6. A gradient directional microphone system according to claim 1, wherein the electrical signal produced by each of the microphones includes first, second and third electrical signals corresponding to first, second and third microphones, and wherein the processor further comprises:
a first inverting amplifier for inverting the magnitude of second electrical signal relative to the magnitude of the first and third electrical signals, and amplifying the second electrical signal to produce an inverted amplified signal;
a first summer for summing the first electrical signal, the third electrical signal, and the first inverted amplified signal to produce a first summed signal;
an attenuator for attenuating the first electrical signal to produce an attenuated signal;
an inverting attenuator inverting the magnitude of the third electrical signal relative to the magnitude of the first electrical signal, and for attenuating the third electrical signal to produce an inverted attenuated signal;
an amplifier, having gain proportional to the ratio of the speed of sound to a distance between adjacent microphones, for amplifying the first summed signal to produce an amplified signal;
an integrator for integrating the amplified signal to produce an integrated signal; and
a second summer for summing the attenuated signal, the inverted attenuated signal and the integrated signal to produce the output signal for the gradient directional microphone system.
7. A gradient directional microphone system according to claim 1, wherein the electrical signal produced by each of the microphones includes first, second and third electrical signals corresponding to first, second and third microphones, and wherein the processor further comprises:
first, second and third amplifiers for amplifying the first, second and third electrical signals, respectively, by a first constant, proportional to the ratio of the speed of sound to a distance between adjacent microphones, to produce first, second and third amplified signals, respectively;
first, second and third integrators for integrating each of the first, second and third amplified signals, respectively, to produce first, second and third integrated signals, respectively;
a fourth amplifier for amplifying the first electrical signal by a second constant to produce a fourth amplified signal;
a fifth amplifier for amplifying the third electrical signal by a third constant, having an opposite sign to the second constant, to produce a fifth amplified signal;
a sixth amplifier for amplifying the second integrated signal by a fourth constant to produce a sixth amplified signal; and
a summer for summing the first and third integrated signals, and the fourth, fifth, and sixth amplified signals to produce the output signal of the gradient directional microphone system.

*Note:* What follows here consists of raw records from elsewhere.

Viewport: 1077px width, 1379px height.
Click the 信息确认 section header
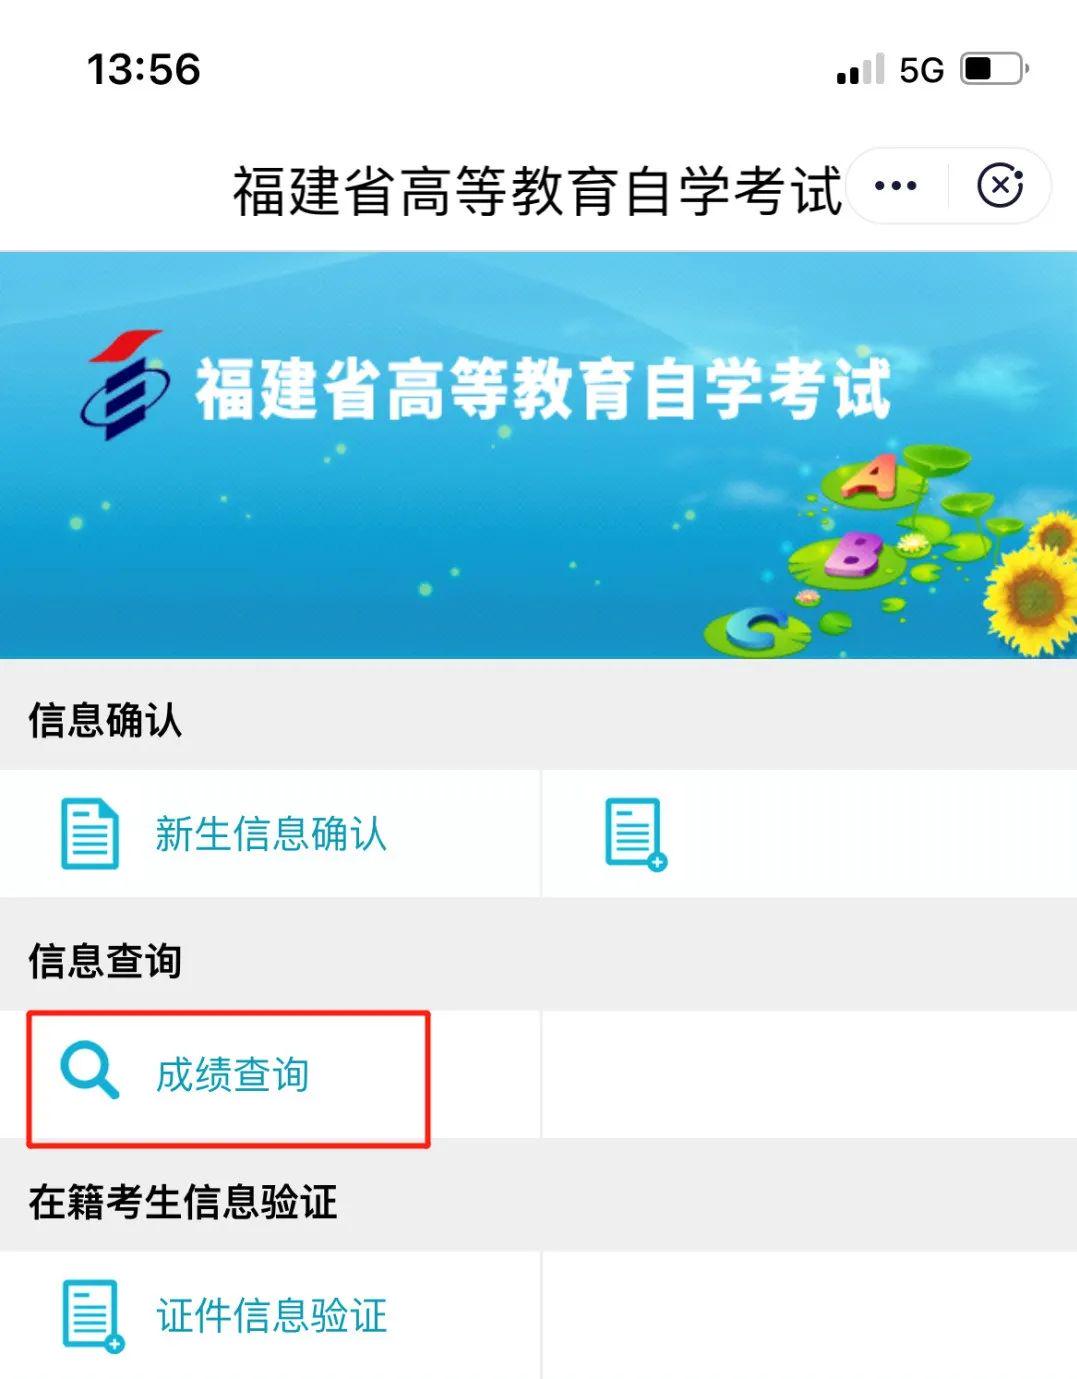click(x=105, y=720)
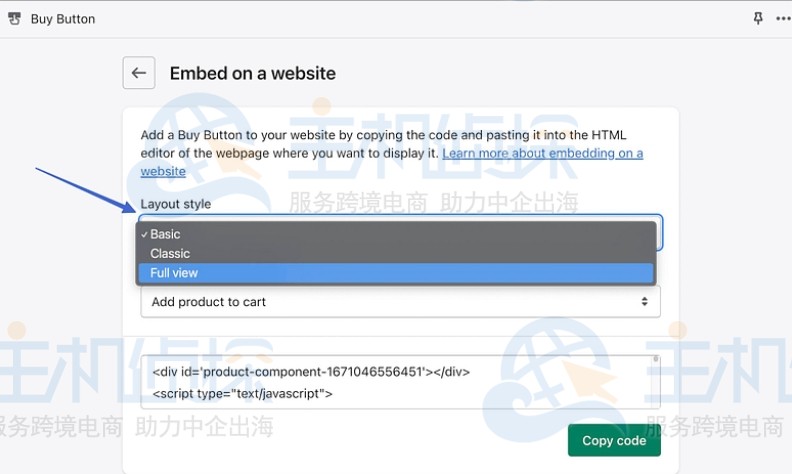Choose the Classic layout style option

(170, 253)
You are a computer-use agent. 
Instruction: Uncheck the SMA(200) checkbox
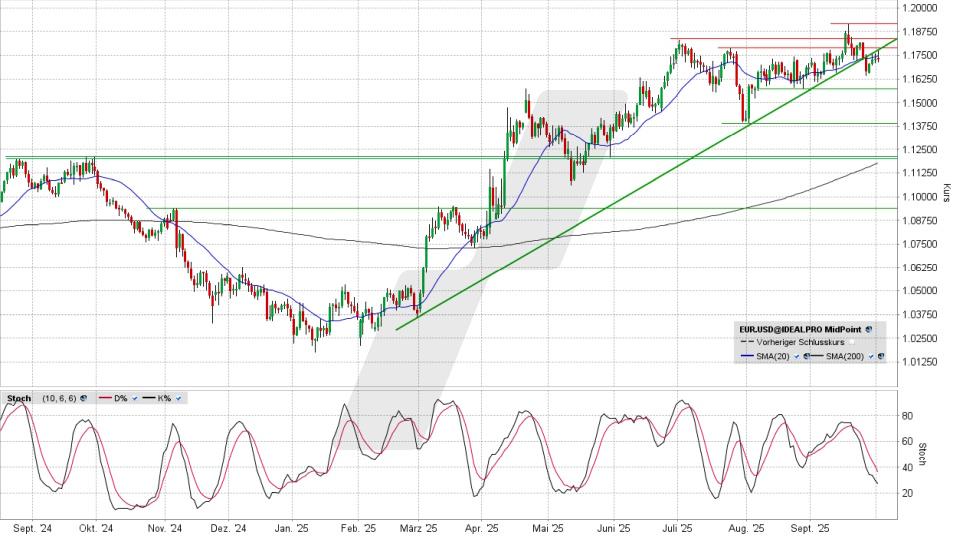point(871,356)
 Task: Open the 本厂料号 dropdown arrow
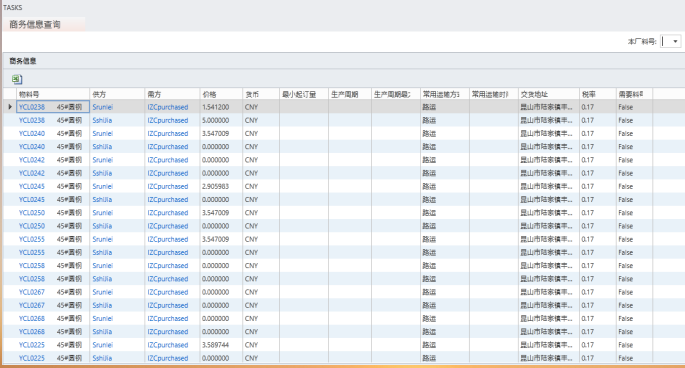coord(675,42)
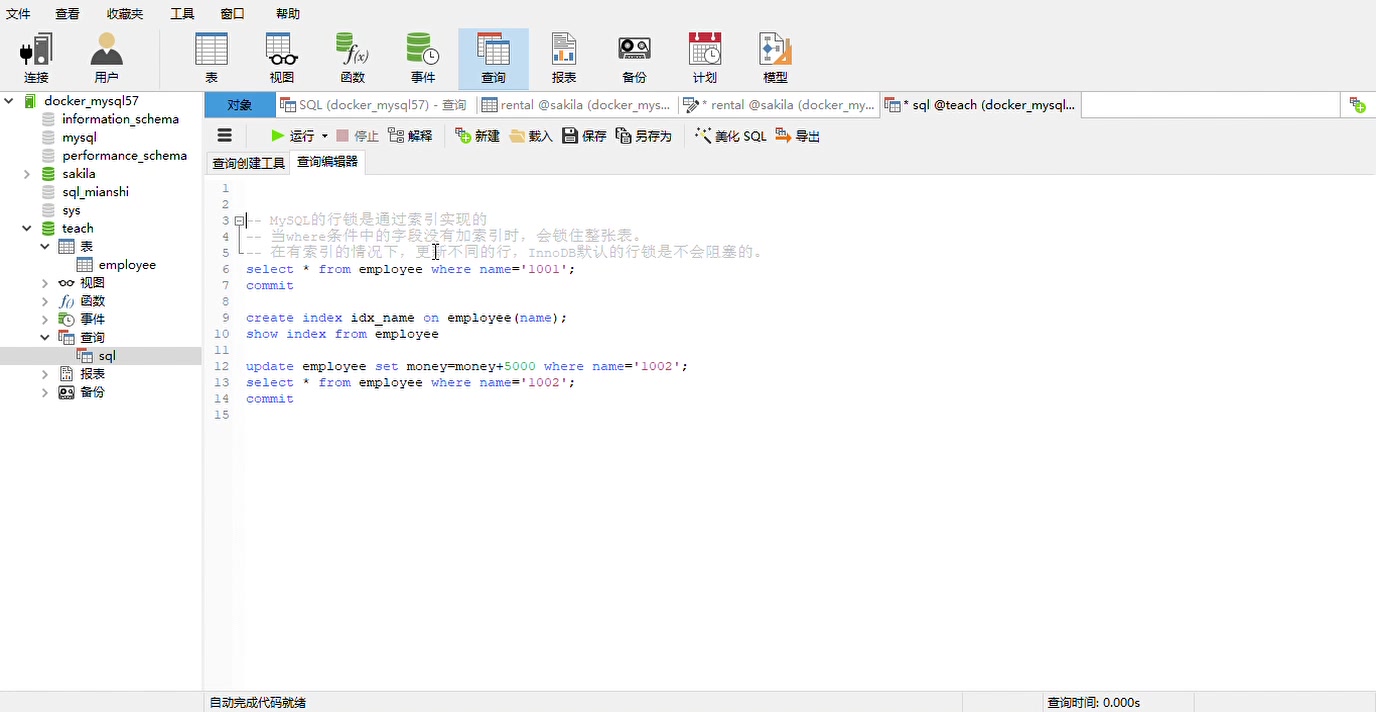Save the query with the 保存 icon
Screen dimensions: 1376x712
pyautogui.click(x=583, y=135)
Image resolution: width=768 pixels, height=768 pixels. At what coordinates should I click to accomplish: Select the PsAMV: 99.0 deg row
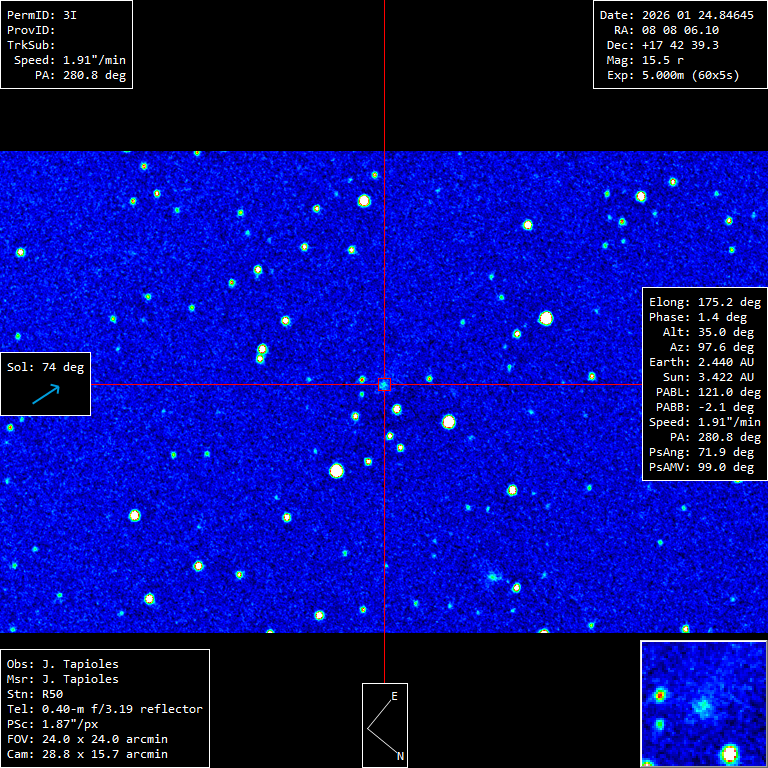tap(701, 467)
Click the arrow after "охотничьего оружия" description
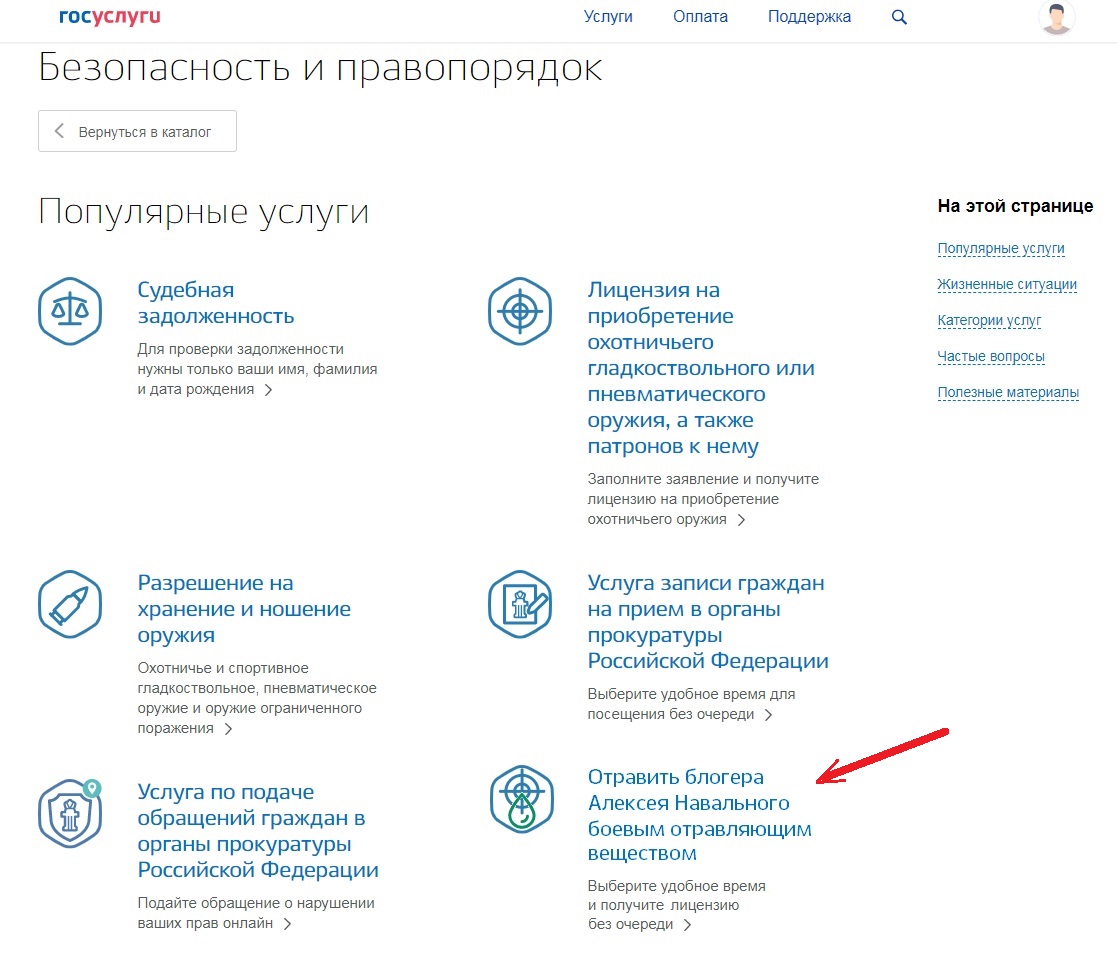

8. A communication system comprising:
a gradient directional microphone system including:
no more than three microphones, each of the microphones having a gradient order and a frequency response that is substantially the same, each microphone producing an electrical signal responsive to sound pressure at each microphone; and
a processor coupled to receive the electrical signal from each microphone and operative to produce an output signal for the gradient directional microphone system having a gradient order at least two gradient orders higher than the gradient order of each of the microphones; and
a transmitter for transmitting the output signal of the gradient directional microphone system.
9. A method for operating a gradient directional microphone system including no more than three microphones, each of the microphones having a gradient order and a frequency response that is substantially the same, each microphone producing an electrical signal that is responsive to sound pressure at each microphone, the method comprising the step of:
processing the electrical signal from each microphone to produce an output signal for the gradient directional microphone system having a gradient order at least two gradient orders higher than the gradient order of each of the microphones.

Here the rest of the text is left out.